KPK menggelar operasi tangkap tangan (OTT) terhadap sejumlah pihak terkait kasus dugaan korupsi di Bea Cukai. Salah satu yang terjaring adalah mantan Direktur Penyidikan dan Penindakan Bea Cukai, Rizal.
"Yang bersangkutan pejabat eselon 2 di Bea Cukai. Sebenarnya sudah mantan ya, mantan Direktur Penyidikan dan Penindakan," kata juru bicara KPK, Budi Prasetyo, kepada wartawan, Rabu (4/2).
Budi menambahkan, operasi senyap ini digelar di dua lokasi, yakni Jakarta dan Lampung.
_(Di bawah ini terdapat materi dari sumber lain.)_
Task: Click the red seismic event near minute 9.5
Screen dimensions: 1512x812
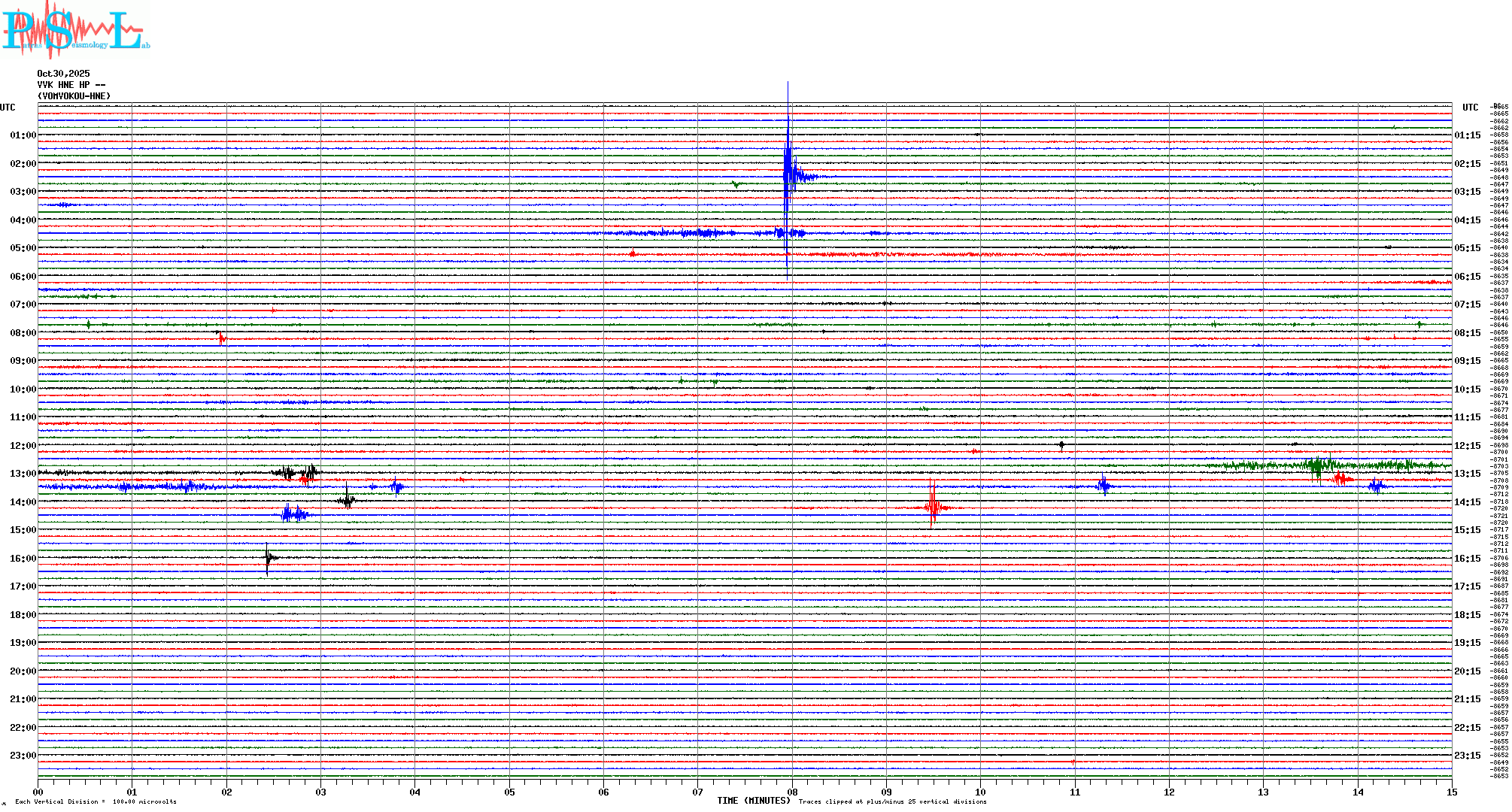Action: click(933, 507)
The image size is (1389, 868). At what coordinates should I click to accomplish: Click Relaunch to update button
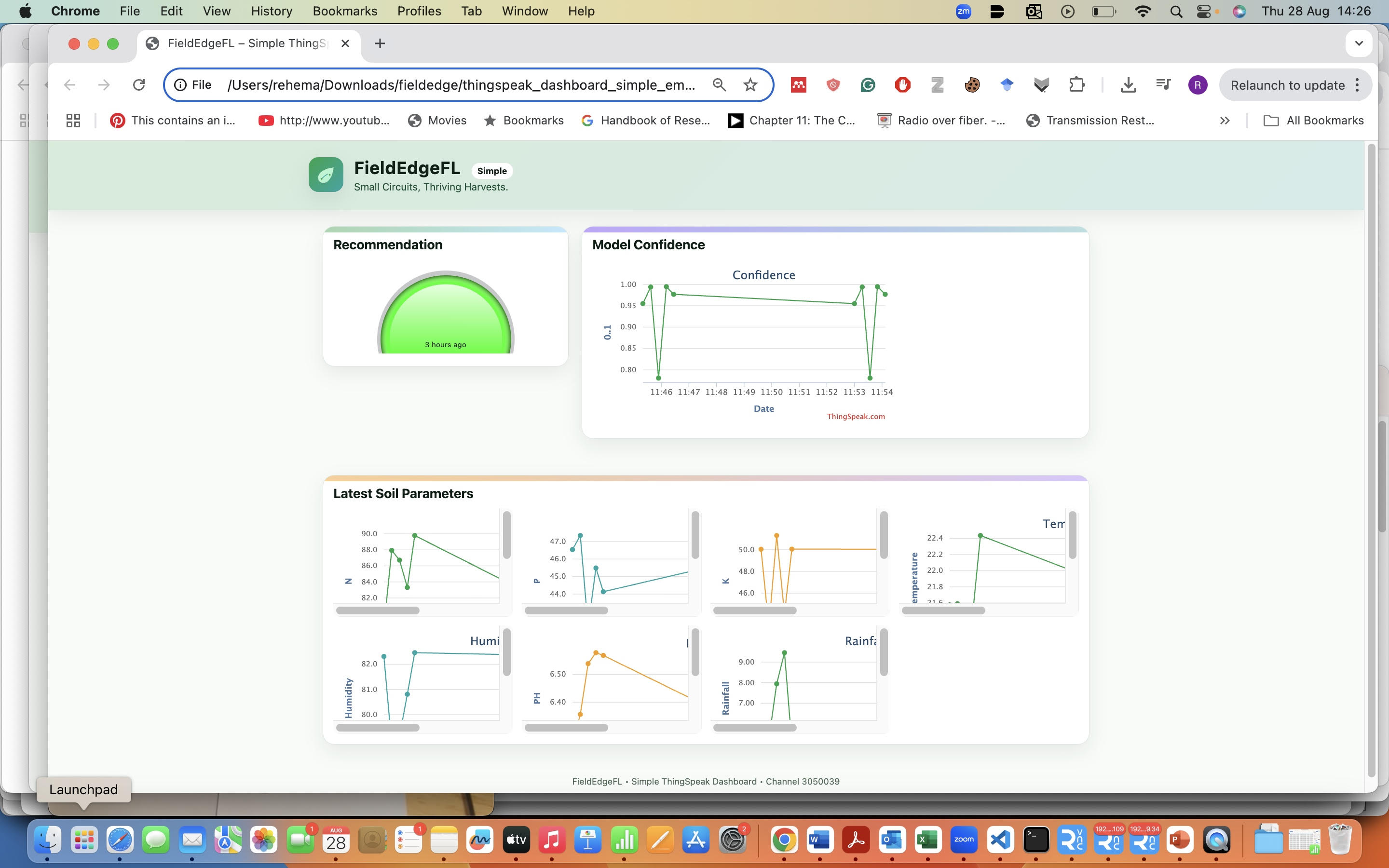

Rizal menjadi salah satu pihak yang diamankan di Lampung.
Saat ini, dia menjabat sebagai Kepala Kantor Wilayah Direktorat Jenderal Bea dan Cukai Sumatera Bagian Barat.
Namun demikian, Budi belum mengungkap total pihak yang terjaring dalam OTT ini. Beberapa di antaranya sudah ada yang dibawa ke Gedung Merah Putih KPK untuk menjalani pemeriksaan.
"Beberapa pihak sudah tiba di K4 dan sudah dilakukan pemeriksaan secara intensif. Beberapa pihak lain masih dalam perjalanan untuk dibawa ke Gedung Merah Putih KPK," ucapnya.
KPK memiliki waktu 1x24 jam untuk menentukan status dari para pihak yang diamankan tersebut. Belum ada keterangan dari Rizal mengenai penangkapan tersebut.
Bea Cukai Buka SuaraTerkait pemeriksaan oleh KPK terhadap pejabatnya, pihak Bea Cukai buka suara.
"Saat ini sedang berlangsung pemeriksaan oleh Tim KPK terhadap pejabat BC (Bea Cukai)," kata Kasubdit Hubungan Masyarakat dan Penyuluhan Ditjen Bea Cukai, Budi Prasetiyo, kepada wartawan, Rabu (4/2).
Ditjen Bea Cukai akan kooperatif terhadap proses hukum ini.
"BC berkomitmen untuk bersikap kooperatif dan menghormati proses yang berlangsung. Kami masih mengikuti perkembangan lebih lanjut," jelasnya.